Lo que no sale en televisión no existe, es verdad. Pero, al mismo tiempo, lo que sale en televisión no-existe; no-existe de pie, ante nuestros ojos, es nada-de-nada con todos sus atavíos. Nada tallada, nada embotellada, cristales -granizo- de nada. Las imágenes no son, no, pruebas de la existencia de las cosas; son, al contrario, pruebas de su no-existencia de hecho. Las cosas que no existen, porque no han salido en la televisión, pasan a no-existir delante de todos, inconjurables ya en su inanidad concreta, muertas desde el principio de los tiempos e irrecuperables para la vida, cuando salen finalmente en televisión. El poder nihilizador de las imágenes es tan grande que puede decirse que va descontando, dedo a dedo, las existencias que captura. Una imagen más, una existencia menos; y un mundo totalmente "salvado" por las imágenes, cual es ya virtualmente el nuestro, agotado de cabo a rabo en una secuencia torrencial de mercancías visuales, es un mundo hueco, sin mundo dentro, un mundo vacío en el que no hay nadie ni pasa nada, un mundo en el que todo ha ocurrido ya y en el que algunos hombres -muy pocos- se han quedado para ver la repetición. Frente a este radical nihilismo de la percepción, las operaciones "suicidas" en Palestina ("de martirio", me corrige en el campo de Burj Al-Barajneh, cerca de Beirut, la maestra Leyla Al-Yashi al tiempo que me entrega con ingenuo fervor una fotografía de Wafa Idris, la "shahida" que se hizo estallar en enero en Jerusalem), frente a este nihilismo de la mirada, que cree en los extraterrestres pero no en los iraquíes, las operaciones "de martirio" en Palestina conservan por contraste una sombra amarga de salud, de respeto por la vida y hasta de amor a los olivos. Una cultura nihilista, que de las cosas ha descontado siempre ya la existencia antes de encuadrarlas en un monitor, no puede ni siquiera representarse la necesidad desesperada de ese gesto; y mucho menos imaginarse que ese gesto (el de Wafa Idris, por ejemplo), tan atroz es el embrollo y tan torcida su lógica, pueda fecundar en otro infierno, a un infinito de distancia, en una refugiada palestina de Beirut que maneja una guardería pequeña como un cajón -varada en la miseria y la desesperanza- no el deseo de matarse, no, sino las fuerzas para lavarle el culo a un niño enfermo y arrullarle después con una canción.

▶ _Datos para analizar_:
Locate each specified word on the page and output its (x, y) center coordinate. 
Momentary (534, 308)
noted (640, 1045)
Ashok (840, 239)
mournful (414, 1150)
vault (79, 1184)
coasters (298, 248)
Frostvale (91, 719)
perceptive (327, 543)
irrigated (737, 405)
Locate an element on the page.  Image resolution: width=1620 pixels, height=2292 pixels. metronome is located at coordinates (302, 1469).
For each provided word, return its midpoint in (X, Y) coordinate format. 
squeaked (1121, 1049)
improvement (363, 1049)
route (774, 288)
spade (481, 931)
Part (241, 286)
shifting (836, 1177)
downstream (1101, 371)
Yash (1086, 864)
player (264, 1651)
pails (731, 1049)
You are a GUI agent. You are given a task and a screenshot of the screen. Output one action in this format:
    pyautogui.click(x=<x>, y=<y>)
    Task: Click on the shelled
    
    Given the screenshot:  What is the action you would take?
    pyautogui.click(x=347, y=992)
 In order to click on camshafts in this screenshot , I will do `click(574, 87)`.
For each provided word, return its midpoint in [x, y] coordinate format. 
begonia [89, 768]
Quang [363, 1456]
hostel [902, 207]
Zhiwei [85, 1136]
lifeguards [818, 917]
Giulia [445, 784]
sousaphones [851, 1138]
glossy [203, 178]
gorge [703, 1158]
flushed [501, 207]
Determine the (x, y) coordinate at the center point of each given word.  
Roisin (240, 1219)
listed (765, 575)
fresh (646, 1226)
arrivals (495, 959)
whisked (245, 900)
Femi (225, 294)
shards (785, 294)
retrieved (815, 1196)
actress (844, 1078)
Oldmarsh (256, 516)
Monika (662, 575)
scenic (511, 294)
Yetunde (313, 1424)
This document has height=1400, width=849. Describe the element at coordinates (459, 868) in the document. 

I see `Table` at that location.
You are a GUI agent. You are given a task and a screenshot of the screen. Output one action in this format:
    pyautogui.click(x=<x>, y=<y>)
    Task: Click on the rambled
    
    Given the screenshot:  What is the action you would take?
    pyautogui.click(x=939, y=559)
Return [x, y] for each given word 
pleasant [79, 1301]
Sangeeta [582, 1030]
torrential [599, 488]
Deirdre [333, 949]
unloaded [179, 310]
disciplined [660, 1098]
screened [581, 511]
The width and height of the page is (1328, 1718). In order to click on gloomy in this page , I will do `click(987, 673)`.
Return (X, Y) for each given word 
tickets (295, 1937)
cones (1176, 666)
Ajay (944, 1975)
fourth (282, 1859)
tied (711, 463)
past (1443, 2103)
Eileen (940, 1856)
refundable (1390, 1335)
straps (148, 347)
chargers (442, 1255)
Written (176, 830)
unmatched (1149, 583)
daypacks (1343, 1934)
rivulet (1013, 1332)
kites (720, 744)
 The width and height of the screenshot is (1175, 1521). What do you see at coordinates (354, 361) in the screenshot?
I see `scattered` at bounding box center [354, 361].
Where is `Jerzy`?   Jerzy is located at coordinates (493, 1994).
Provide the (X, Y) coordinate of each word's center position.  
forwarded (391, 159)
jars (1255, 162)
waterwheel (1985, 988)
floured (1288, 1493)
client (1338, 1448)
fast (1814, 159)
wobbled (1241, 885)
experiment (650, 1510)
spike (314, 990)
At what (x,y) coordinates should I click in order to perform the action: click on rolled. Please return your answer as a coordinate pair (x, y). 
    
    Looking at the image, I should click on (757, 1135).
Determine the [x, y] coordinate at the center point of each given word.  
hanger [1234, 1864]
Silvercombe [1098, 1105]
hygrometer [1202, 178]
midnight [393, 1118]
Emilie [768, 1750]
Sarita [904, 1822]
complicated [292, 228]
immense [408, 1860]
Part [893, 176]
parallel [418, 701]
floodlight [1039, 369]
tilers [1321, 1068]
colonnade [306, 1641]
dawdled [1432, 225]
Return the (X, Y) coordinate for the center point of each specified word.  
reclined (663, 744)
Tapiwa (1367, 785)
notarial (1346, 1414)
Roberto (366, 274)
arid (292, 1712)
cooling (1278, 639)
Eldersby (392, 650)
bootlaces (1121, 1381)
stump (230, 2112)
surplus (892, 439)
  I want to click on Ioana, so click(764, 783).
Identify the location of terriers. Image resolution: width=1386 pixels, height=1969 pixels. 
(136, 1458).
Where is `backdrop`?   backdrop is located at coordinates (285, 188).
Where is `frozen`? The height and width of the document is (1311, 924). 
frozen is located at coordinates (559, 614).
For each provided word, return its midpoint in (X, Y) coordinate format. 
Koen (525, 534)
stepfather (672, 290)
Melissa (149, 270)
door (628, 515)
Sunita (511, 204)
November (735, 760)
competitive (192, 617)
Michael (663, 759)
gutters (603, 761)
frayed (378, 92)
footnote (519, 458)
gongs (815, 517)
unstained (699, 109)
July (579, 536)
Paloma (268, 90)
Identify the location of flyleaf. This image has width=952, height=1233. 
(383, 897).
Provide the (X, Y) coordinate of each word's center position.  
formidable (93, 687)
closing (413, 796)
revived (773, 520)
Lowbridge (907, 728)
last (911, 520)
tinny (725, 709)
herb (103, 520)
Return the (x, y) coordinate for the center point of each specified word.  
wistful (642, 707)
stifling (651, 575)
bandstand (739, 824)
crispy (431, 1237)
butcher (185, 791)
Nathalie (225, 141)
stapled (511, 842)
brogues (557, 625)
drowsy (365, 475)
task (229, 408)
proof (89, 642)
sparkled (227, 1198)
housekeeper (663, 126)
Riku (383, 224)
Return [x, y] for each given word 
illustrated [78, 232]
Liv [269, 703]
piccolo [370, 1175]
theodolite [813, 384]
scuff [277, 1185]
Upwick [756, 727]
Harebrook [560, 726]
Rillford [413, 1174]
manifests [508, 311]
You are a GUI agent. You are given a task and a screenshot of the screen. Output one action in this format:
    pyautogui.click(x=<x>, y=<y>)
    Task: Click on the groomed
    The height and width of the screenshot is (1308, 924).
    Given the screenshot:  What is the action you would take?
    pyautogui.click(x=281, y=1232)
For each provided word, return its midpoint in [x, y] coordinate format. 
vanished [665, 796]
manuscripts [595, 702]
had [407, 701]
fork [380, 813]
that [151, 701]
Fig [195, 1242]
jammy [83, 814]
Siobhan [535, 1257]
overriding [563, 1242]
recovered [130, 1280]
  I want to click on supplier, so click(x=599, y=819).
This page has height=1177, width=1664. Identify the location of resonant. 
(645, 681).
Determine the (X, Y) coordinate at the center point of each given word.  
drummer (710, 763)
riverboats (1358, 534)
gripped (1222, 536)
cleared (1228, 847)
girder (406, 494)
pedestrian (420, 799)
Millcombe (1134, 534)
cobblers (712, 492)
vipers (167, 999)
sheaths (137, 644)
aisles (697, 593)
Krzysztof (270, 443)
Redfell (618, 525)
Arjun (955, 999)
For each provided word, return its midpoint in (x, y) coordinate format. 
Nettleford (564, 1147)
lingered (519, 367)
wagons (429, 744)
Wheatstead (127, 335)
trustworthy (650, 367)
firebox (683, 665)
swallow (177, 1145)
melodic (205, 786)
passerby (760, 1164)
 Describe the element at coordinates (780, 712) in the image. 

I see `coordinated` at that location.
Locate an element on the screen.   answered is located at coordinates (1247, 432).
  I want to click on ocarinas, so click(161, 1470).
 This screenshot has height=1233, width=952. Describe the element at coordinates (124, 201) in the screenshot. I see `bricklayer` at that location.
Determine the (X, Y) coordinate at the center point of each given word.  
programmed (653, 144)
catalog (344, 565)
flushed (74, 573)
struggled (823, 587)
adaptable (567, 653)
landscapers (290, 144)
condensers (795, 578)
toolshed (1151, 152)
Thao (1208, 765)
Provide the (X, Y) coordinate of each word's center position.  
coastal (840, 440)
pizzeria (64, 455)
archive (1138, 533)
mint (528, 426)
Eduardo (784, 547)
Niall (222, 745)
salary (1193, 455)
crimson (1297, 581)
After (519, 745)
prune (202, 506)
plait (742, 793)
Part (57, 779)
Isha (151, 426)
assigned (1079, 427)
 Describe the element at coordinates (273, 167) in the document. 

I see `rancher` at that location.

▶ _Acción requerida_: Enumera, en el orden en que aparecen, todos los lugares geográficos que se nombran en el texto sobre la televisión y las imágenes. Los registros no tienen ningún papel en esto.

▶ _Resultado del ejercicio_: Palestina, Burj Al-Barajneh, Beirut, Jerusalem